Le président: J'aimerais poser une question.
Lorsque les représentants des douanes étaient ici, nous leur avons parlé de ce sujet. Ils nous ont dit que lors de la deuxième demande, puisqu'une bonne partie des renseignements serait déjà informatisée, l'autorisation s'effectuerait plus rapidement. Donc, la deuxième, la troisième ou la quatrième fois, cela ne prendrait pas autant de temps.
Ce que disait également Mme Phinney, c'est que les autorités douanières nous ont dit qu'elles essaieraient de faciliter les formalités de demandes avant l'arrivée à la frontière. Si la formule était déjà remplie, cela ne prendrait que cinq minutes. Ce ne serait pas long. Les problèmes surgiraient pour ceux qui n'auraient pas les renseignements et n'auraient pas rempli les formules auparavant.
Je comprends très bien ce que vous dites. Il y en aura qui voudront le faire par principe. C'est une autre question.
M. Romanuik: J'ai du mal à croire qu'il ne faudra que cinq minutes, parce que j'habite en Saskatchewan et lorsque je traverse la frontière, où l'on me connaît car je participe à des foires commerciales, etc., cela prend beaucoup plus de cinq minutes. À l'aéroport, lorsqu'on passe la douane, il y a déjà une file d'attente.
Le président: Vous avez raison. Nous ne parlons pas des files d'attente. Nous disons simplement que si les formules sont remplies à l'avance, ce que l'on essaiera de favoriser, on gagnera beaucoup de temps.

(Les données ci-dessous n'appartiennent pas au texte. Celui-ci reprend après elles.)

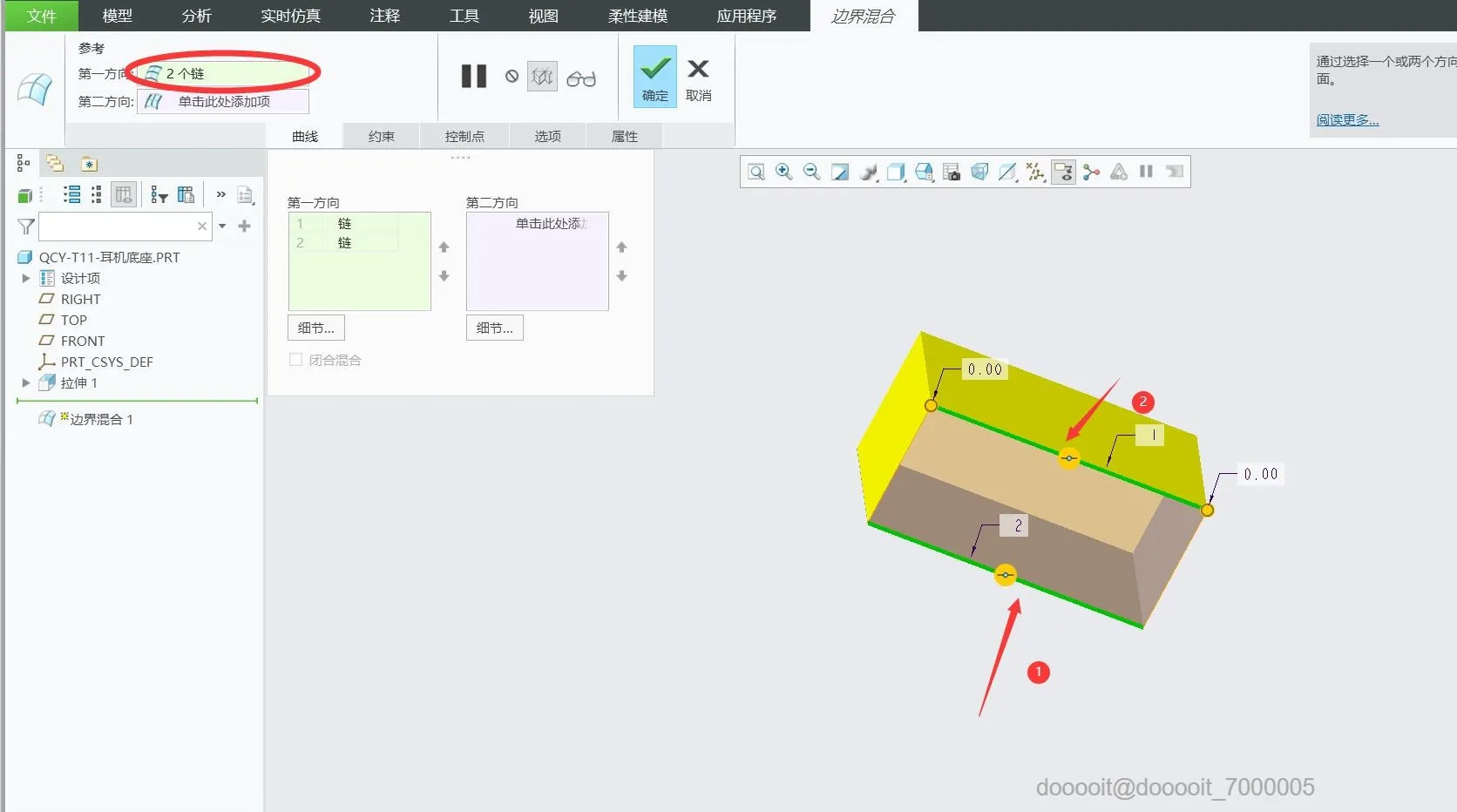The height and width of the screenshot is (812, 1457).
Task: Click the refit view icon
Action: coord(756,172)
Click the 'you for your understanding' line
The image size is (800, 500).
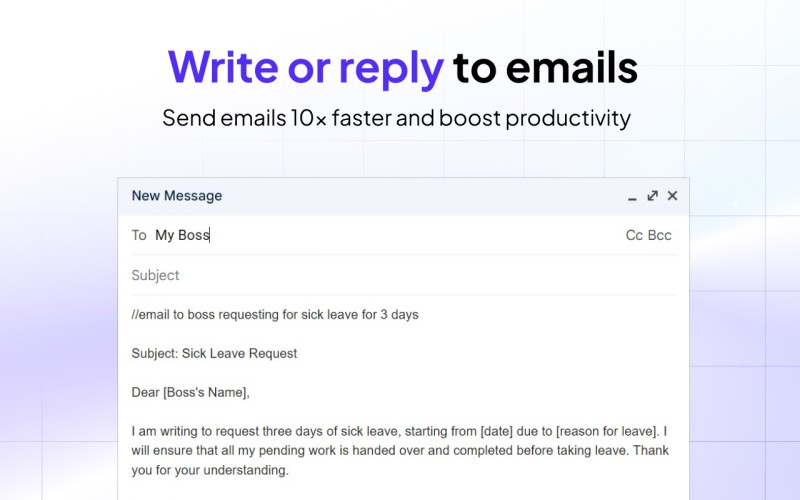coord(210,470)

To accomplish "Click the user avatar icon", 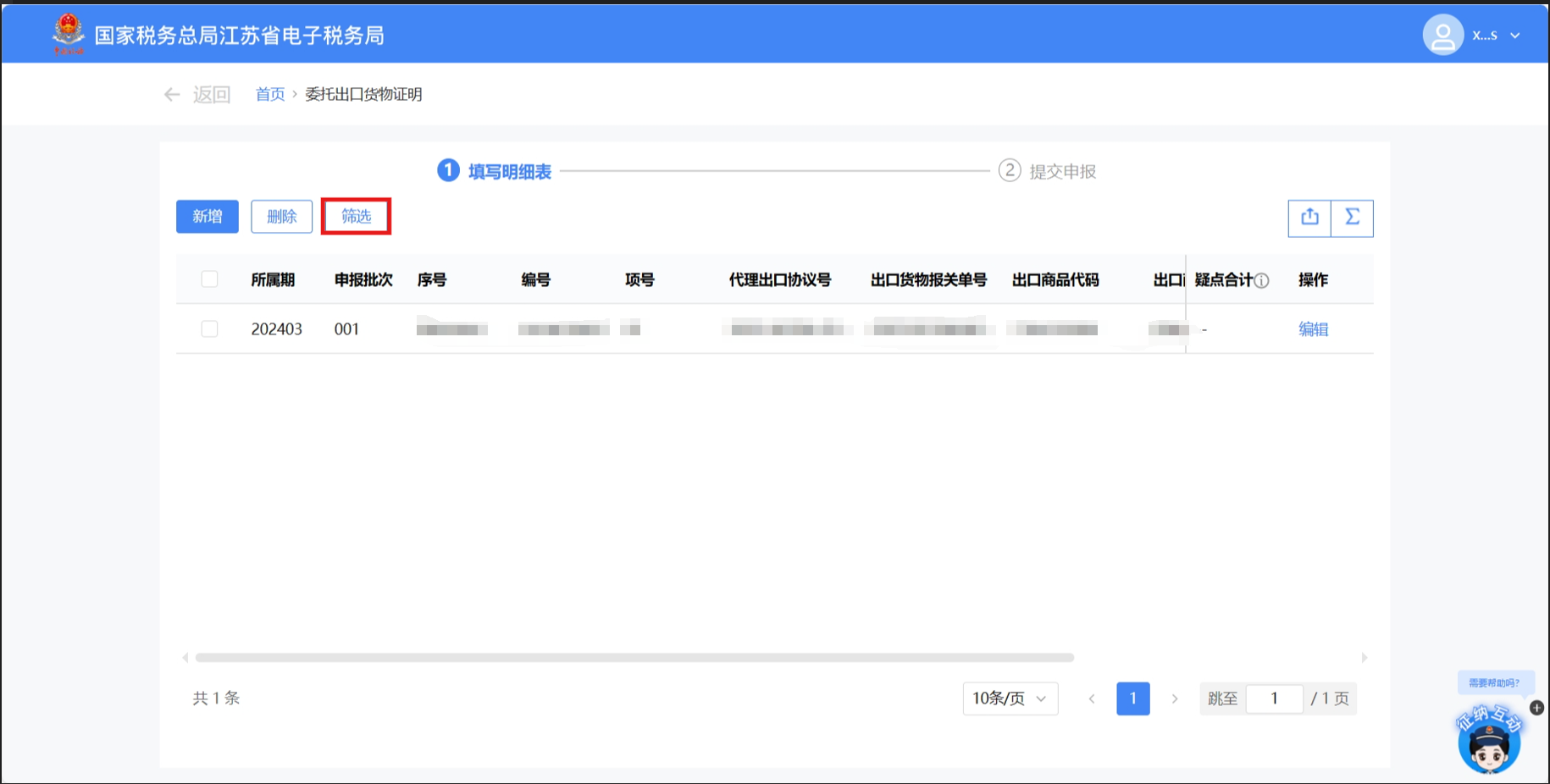I will (1442, 36).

Avant de poursuivre les questions, j'aimerais m'adresser au comité. Audrey McLaughlin, chef du Nouveau parti démocratique et députée du Yukon est présente. Elle n'est pas membre du comité. Nous avons besoin d'un consentement unanime. Elle aimerait participer à une série de questions de cinq minutes. Êtes-vous d'accord pour que je lui permette de poser une question au moment approprié?
Des voix: D'accord.
Le président: Pourrait-elle poser ses questions maintenant? Nous passerions ensuite à l'opposition.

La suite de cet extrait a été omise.